Re: [PATCH net-next v6 5/5] veth: time-based BQL completion coalescing via ethtool tx-usecs

From: Simon Schippers

Date: Tue Jun 02 2026 - 11:58:32 EST


On 6/2/26 09:24, Jonas Köppeler wrote:
> On 6/1/26 6:16 PM, Simon Schippers wrote:
>
>> On 6/1/26 16:03, Jonas Köppeler wrote:
>>> On 6/1/26 2:00 PM, Simon Schippers wrote:
>>>> On 5/28/26 09:46, Jonas Köppeler wrote:
>>>>> On 5/27/26 3:54 PM, hawk@xxxxxxxxxx wrote:
>>>>>> From: Simon Schippers <simon.schippers@xxxxxxxxxxxxxx>
>>>>>>
>>>>>> Per-packet BQL completion forces DQL to converge on limit=2, causing
>>>>>> excessive NAPI scheduling overhead and qdisc requeues.
>>>>>>
>>>>>> Accumulate BQL completions and flush them when a configurable time
>>>>>> threshold is exceeded, letting DQL discover a limit that bounds actual
>>>>>> queuing delay to the configured interval.
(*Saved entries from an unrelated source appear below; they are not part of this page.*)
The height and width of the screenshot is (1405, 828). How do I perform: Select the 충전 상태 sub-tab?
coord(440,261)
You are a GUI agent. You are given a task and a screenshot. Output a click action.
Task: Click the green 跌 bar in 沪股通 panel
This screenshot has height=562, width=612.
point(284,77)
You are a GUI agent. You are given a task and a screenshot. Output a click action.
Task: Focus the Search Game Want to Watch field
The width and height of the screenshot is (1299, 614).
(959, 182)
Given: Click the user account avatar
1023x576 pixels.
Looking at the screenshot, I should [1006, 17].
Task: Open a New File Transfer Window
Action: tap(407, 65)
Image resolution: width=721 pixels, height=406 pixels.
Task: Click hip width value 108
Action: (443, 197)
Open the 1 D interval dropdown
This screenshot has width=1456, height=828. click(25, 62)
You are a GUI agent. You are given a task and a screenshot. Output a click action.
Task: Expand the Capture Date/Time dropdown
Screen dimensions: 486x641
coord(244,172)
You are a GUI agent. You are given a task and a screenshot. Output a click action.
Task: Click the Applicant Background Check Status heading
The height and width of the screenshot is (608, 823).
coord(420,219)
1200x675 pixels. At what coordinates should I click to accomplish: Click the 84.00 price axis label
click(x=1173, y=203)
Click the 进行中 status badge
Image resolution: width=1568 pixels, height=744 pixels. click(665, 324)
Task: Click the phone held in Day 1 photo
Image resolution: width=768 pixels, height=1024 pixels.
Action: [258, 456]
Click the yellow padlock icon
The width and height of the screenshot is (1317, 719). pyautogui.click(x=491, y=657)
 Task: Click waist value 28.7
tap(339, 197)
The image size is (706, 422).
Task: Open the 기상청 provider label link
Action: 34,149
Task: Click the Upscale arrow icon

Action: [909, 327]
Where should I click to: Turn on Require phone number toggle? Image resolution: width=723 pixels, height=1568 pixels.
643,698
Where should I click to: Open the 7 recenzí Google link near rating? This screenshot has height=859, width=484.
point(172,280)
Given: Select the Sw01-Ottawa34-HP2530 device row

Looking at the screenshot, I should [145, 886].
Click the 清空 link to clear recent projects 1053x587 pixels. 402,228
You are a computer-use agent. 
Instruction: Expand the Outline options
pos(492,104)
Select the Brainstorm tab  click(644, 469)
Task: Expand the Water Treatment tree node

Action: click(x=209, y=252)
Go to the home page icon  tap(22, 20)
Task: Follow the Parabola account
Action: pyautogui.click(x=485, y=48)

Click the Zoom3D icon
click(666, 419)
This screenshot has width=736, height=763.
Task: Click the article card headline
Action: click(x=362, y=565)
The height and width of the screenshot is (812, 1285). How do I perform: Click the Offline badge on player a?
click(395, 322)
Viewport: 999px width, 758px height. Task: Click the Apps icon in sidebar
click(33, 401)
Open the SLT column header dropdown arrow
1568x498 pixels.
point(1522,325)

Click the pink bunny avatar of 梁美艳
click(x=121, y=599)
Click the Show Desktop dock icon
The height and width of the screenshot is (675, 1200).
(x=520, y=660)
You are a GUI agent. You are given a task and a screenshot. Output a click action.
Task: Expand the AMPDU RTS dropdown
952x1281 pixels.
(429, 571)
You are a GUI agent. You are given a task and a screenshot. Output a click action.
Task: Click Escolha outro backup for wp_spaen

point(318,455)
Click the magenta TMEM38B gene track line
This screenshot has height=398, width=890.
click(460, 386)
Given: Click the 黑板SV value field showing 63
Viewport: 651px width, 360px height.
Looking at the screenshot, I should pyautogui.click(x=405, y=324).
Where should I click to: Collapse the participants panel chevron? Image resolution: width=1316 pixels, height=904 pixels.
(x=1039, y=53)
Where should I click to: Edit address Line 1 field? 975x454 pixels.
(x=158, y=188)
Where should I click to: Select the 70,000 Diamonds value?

Coalescing state persists
>>>>>> across NAPI polls in struct veth_rq so completions can accumulate
>>>>>> beyond a single budget=64 cycle.
>>>>>>
>>>>>> Add ethtool tx-usecs support for runtime tuning. Default is 100 us;
>>>>>> setting tx-usecs to 0 disables coalescing and falls back to per-packet
>>>>>> completion.
>>>>>>
>>>>>> ethtool -C <veth-dev> tx-usecs 500 # 500us coalescing
>>>>>> ethtool -C <veth-dev> tx-usecs 0 # per-packet (no coalescing)
>>>>>>
>>>>>> Co-developed-by: Jesper Dangaard Brouer <hawk@xxxxxxxxxx>
>>>>>> Signed-off-by: Jesper Dangaard Brouer <hawk@xxxxxxxxxx>
>>>>>> Signed-off-by: Simon Schippers <simon.schippers@xxxxxxxxxxxxxx>
>>>>> Tested-by: Jonas Köppeler<j.koeppeler@xxxxxxxxxxxx>
>>>>>
>>>> Thanks for your testing!
>>>>
>>>> However, I have issues reproducing.
>>>> I run bare metal (without virtme) with v6 + your pktgen patch
>>>> and I am on the branch pktgen-and-benchmark, commit
>>>> "results: add veth-bql measurements":
>>>>
>>>> 1. ping fails with 100% packet loss ~20% of the times with --pktgen.
>>>> When this happens the avg ping of this run is mistakenly set
>>>> to 0.0 ms, which distorts the results.
>>>> I fixed it locally by rerunning when this happens.
>>>>
>>>> 2. pktgen runs with > 3 Mpps even with --nrules 10000, see log below.
>>>> I see that this is because of qdisc drops.
>>>> I also tried pfifo and sfq but with the same result.
>>>> I spent quite some time on it but I do not know a fix.
>>>>
>>>> Do you have an idea?
>>>> Thanks!
>>> Hi,
>>> yes there are some changes missing in the test script.
>>> I have pushed it now, sorry. This should fix 1.
>> I pulled it and ran...
>>
>> sudo ./veth_bql_sweep.sh --runs 1 --pktgen --duration 20 --qdisc fq_codel --no-bpftrace
>>
>> ... but still 8/32=1/4 of the pings are zero, I do not see
>> a pattern.
>>
>>
>> I grabbed the logs from /tmp and this is what a failing
>> ping looks like:
>>
>> PING 10.99.0.2 (10.99.0.2) 56(84) bytes of data.
>>
>> --- 10.99.0.2 ping statistics ---
>> 97 packets transmitted, 0 received, 100% packet loss, time 19967ms
>>
>>
>> Feels like a race or something..
>> Can you reproduce with the exact command?
>> I think you need --runs 1, else it just averages over multiple
>> runs.
>
> Sorry, no I could not reproduce this. I used the exact same
> command as you did, and I am using net-next/main + v6 patches.
> I have 0% ping loss across all tests. Does the ping loss
> happen regardless of the qdisc?
>

Yes, it happens for each qdisc I tested.
As a fix I changed the script to rerun if this happens.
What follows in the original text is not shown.